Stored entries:

☆ ☆ ☆ ☆ ☆

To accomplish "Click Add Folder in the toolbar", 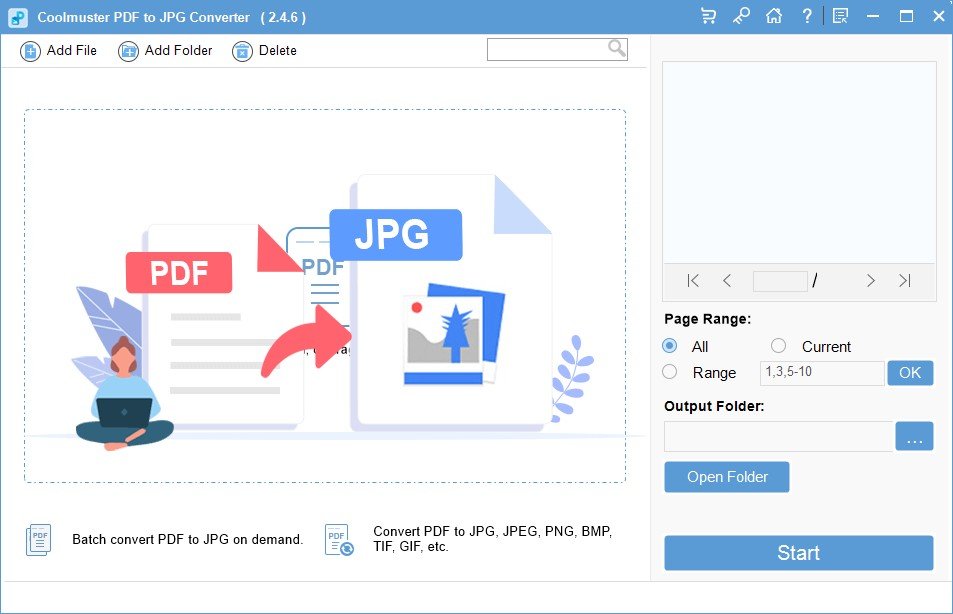I will coord(166,50).
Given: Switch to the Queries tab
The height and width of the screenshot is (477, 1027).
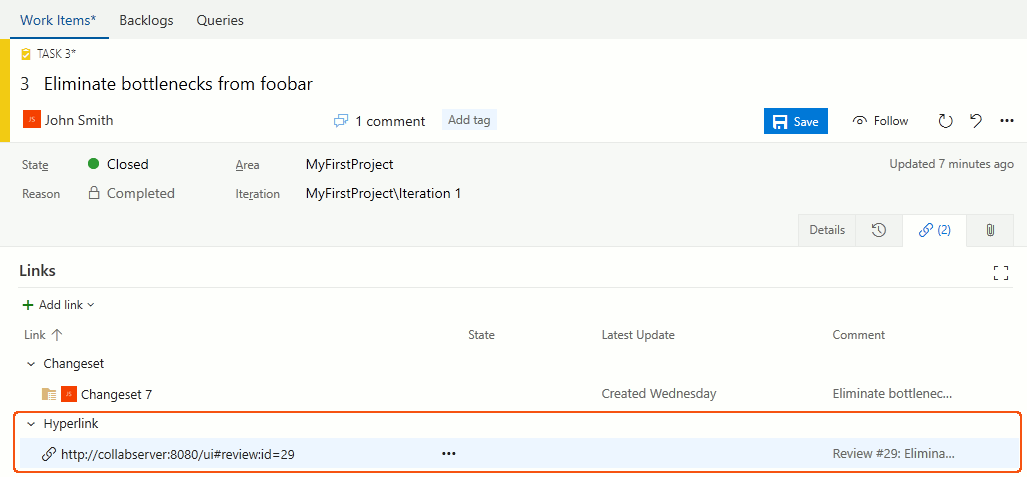Looking at the screenshot, I should coord(220,20).
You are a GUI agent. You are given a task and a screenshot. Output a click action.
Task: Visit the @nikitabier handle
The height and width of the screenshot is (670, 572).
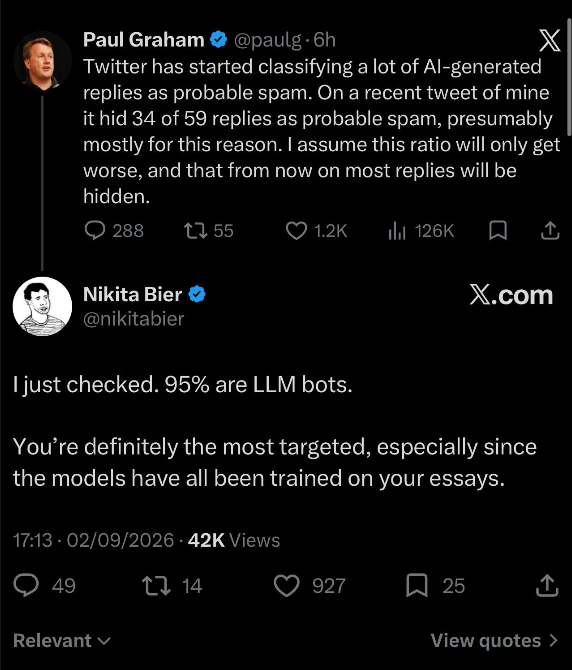click(x=133, y=319)
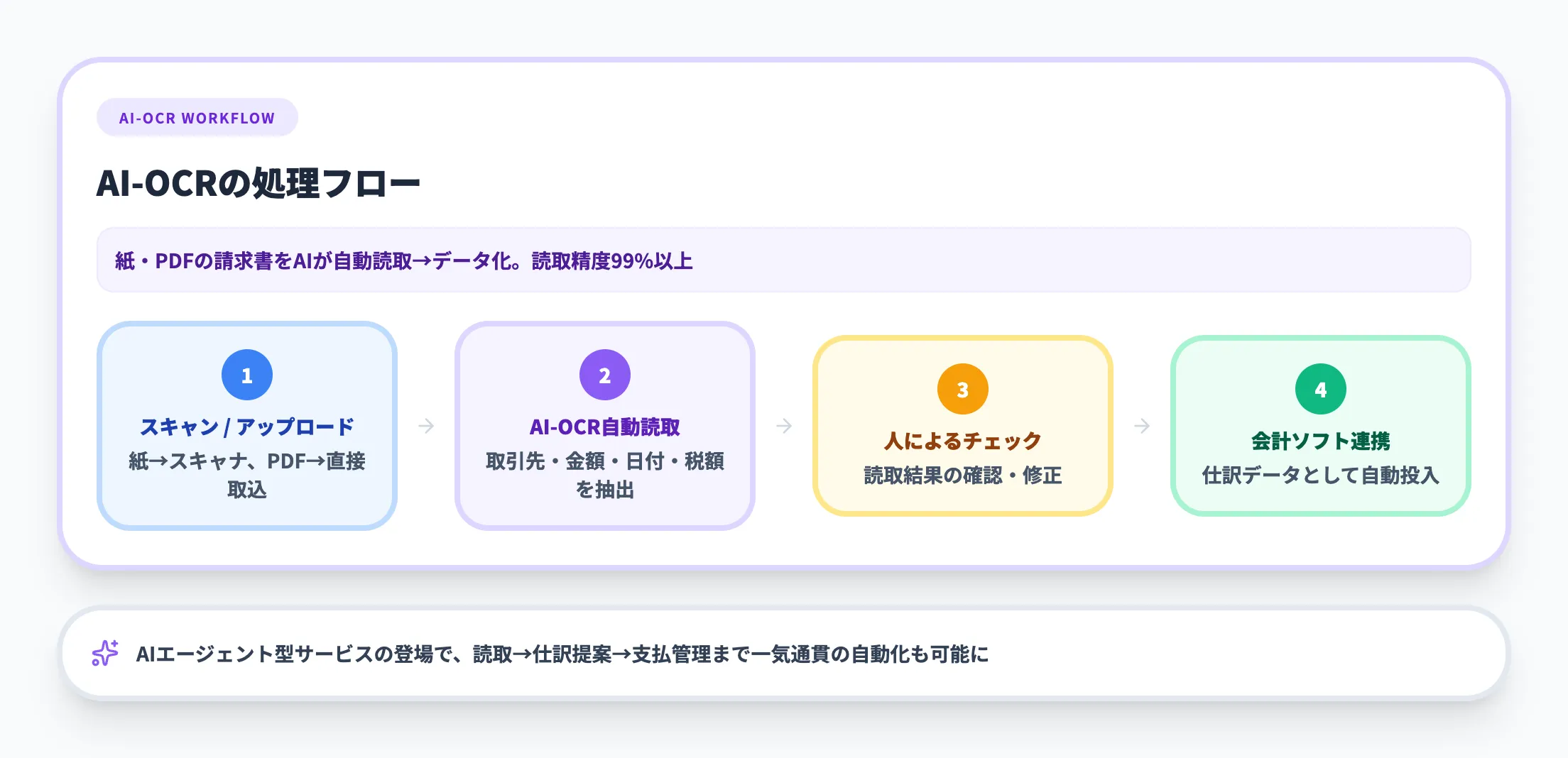
Task: Click the green circle numbered 4
Action: (x=1320, y=389)
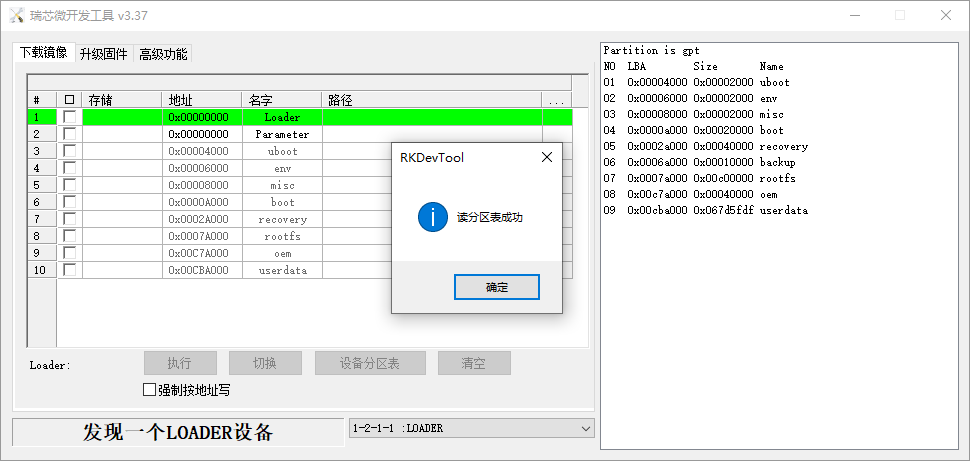The image size is (970, 461).
Task: Enable the uboot partition checkbox
Action: point(69,151)
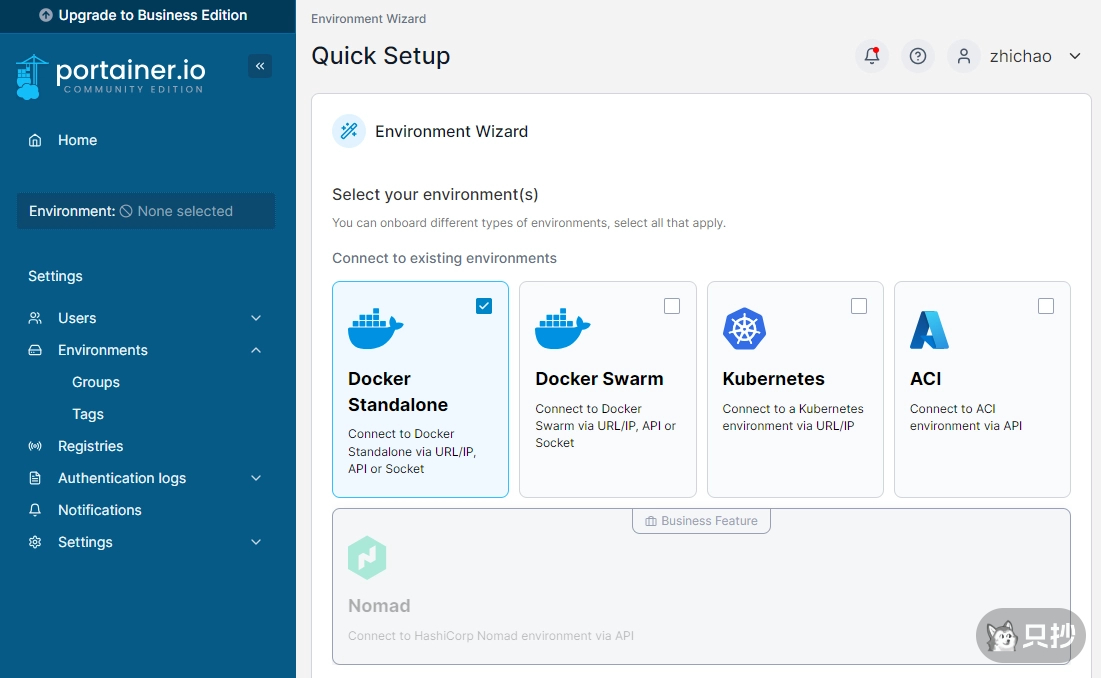1101x678 pixels.
Task: Check the Kubernetes environment checkbox
Action: click(x=858, y=306)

☆ ☆ ☆ ☆ ☆

▸ Instruction
Reproduce the listing from the line that contains "You are a GUI" through its last line, with both ends included. Omit the pictures.

▸ Reply
You are a GUI agent. You are given a task and a screenshot. Output a click action.
Task: Visit the @nikitabier handle
The height and width of the screenshot is (670, 572).
click(x=133, y=319)
Task: Click the green circle numbered 4
Action: (x=1320, y=389)
The image size is (970, 461).
Task: Enable the uboot partition checkbox
Action: point(69,151)
1101x678 pixels.
Task: Check the Kubernetes environment checkbox
Action: click(x=858, y=306)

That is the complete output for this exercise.